Question

Which term of the G.P. :

(i) $\sqrt{2},\frac{1}{\sqrt{2}},\frac{1}{2\sqrt{2}},\frac{1}{4\sqrt{2}},....is\frac{1}{512\sqrt{2}}$ ?

(ii) 2, $2\sqrt{2},4,....is128$ ?

(iii) $\sqrt{3},3,3\sqrt{3},.....is729$ ?

(iv) $\frac{1}{3},\frac{1}{9},\frac{1}{27}...is\frac{1}{19683}$ ?

Answer 1

(i) $\sqrt{2},\frac{1}{\sqrt{2}},\frac{1}{2\sqrt{2}},\frac{1}{4\sqrt{2}},...$ is $\frac{1}{512\sqrt{2}}$

$t_n=a{r}^{n-1}$

$a=\sqrt{2},r=\frac{t_n}{t_{n-1}}=\frac{t_2}{t_1}=\frac{\frac{1}{\sqrt{2}}}{\sqrt{2}}=\frac{1}{2}$

$t_n=\frac{1}{512\sqrt{2}},n=?$

$t_n=a{r}^{n-1}$

$\Rightarrow \frac{1}{512\sqrt{2}}=\left(\sqrt{2}\right){\left(\frac{1}{2}\right)}^{n-1}$

$\Rightarrow \frac{1}{512\times \sqrt{2}\times \sqrt{2}}={\left(\frac{1}{2}\right)}^{n-1}$

$\Rightarrow \frac{1}{1024}={\left(\frac{1}{2}\right)}^{n-1}$

$\Rightarrow {\left(\frac{1}{2}\right)}^{10}={\left(\frac{1}{2}\right)}^{n-1}$

$\Rightarrow 10=(n-1)$

$\Rightarrow n=11$

Thus, the ${11}^{th}$ term of the given G.P. is $\frac{1}{512\sqrt{2}}$.
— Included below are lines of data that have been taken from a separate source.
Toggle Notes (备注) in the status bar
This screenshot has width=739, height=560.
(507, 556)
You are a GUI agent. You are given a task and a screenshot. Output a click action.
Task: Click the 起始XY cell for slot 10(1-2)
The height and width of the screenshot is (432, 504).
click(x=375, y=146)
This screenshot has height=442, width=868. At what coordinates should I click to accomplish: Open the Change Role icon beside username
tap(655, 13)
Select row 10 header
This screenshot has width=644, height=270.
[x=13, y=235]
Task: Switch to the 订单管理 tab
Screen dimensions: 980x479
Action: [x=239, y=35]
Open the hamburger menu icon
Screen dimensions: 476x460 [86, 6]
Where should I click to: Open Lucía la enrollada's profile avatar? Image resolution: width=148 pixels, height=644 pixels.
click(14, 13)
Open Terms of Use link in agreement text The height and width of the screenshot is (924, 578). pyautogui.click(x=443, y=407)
(ii) $2,\sqrt{2},4,....is128$

$a=2,r=\frac{t_n}{t_{n-1}}=\frac{2\sqrt{2}}{2}=\sqrt{2},n=?$

$t_n=128$

Also,

$\Rightarrow t_n=a{r}^{n-1}$

$\Rightarrow 128=\left(2\right)(\sqrt{2}{)}^{n-1}$

$\Rightarrow \frac{128}{2}=(\sqrt{2}{)}^{n-1}$

$\Rightarrow 64=(\sqrt{2}{)}^{n-1}$

$\Rightarrow (\sqrt{2}{)}^{12}=(\sqrt{2}{)}^{n-1}$

$\Rightarrow 12=n-1$

$\Rightarrow n=13$

Thus, the ${13}^{th}$ term of the given G.P. is $128$.
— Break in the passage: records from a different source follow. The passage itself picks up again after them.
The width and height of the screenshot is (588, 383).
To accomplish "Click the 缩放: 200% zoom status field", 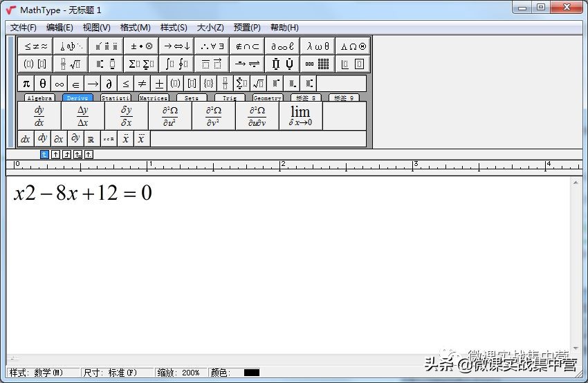I will [x=181, y=373].
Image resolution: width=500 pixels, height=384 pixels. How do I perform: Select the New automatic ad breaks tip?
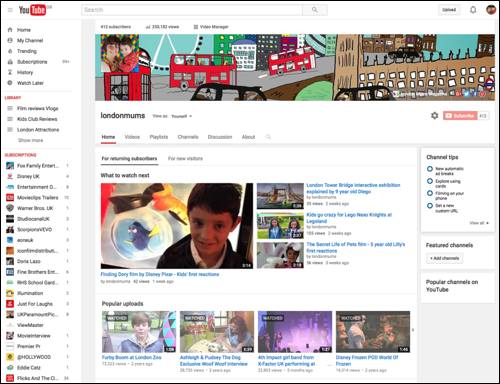[x=445, y=171]
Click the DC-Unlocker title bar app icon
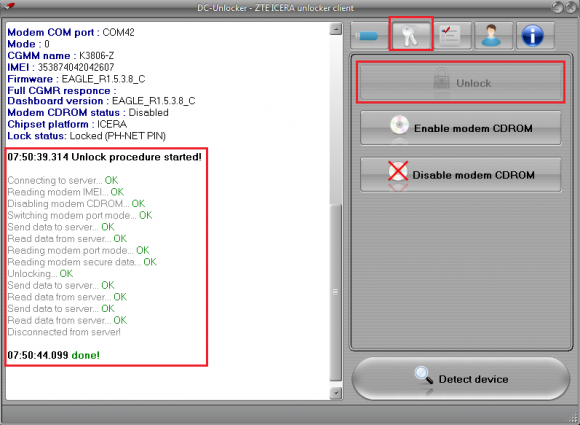580x425 pixels. [10, 6]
(iii) $\sqrt{3},3,3\sqrt{3},....729$

$a=\sqrt{3},r=\frac{t_n}{t_{n-1}}=\frac{3}{\sqrt{3}}=\sqrt{3},n=?$,

$t^n=729$

Now,

$t_n=a{r}^{n-1}$

$729=\left(\sqrt{3}\right)(r{)}^{n-1}$

Now,

$\Rightarrow 729=\left(\sqrt{3}\right)(\sqrt{3}{)}^{n-1}$

$\Rightarrow 729=(\sqrt{3}{)}^n$

$\Rightarrow (3{)}^6=(\sqrt{3}{)}^n$

$\Rightarrow (\sqrt{3}{)}^{12}=(\sqrt{3}{)}^n$

$\Rightarrow n=12$

Thus, the ${12}^{th}$ term of the given G.P. is $729$.

(iv) $\frac{1}{3},\frac{1}{9},\frac{1}{27}....\frac{1}{19683}$

$a=\frac{1}{3},r=\frac{t_n}{t_{n-1}}=\frac{t_2}{t_1}=\frac{\frac{1}{9}}{\frac{1}{3}}=\frac{1}{3},t_n=\frac{1}{19683}$,

n = ?

Now,

$t_n=a{r}^{n-1}$

$\Rightarrow \frac{1}{19683}=\left(\frac{1}{3}\right){\left(\frac{1}{3}\right)}^{n-1}={\left(\frac{1}{3}\right)}^n$

$\Rightarrow {\left(\frac{1}{3}\right)}^9={\left(\frac{1}{3}\right)}^n$

$\Rightarrow n=9$

Thus $9^{th}$ term of the given G.P is $\frac{1}{19683}$.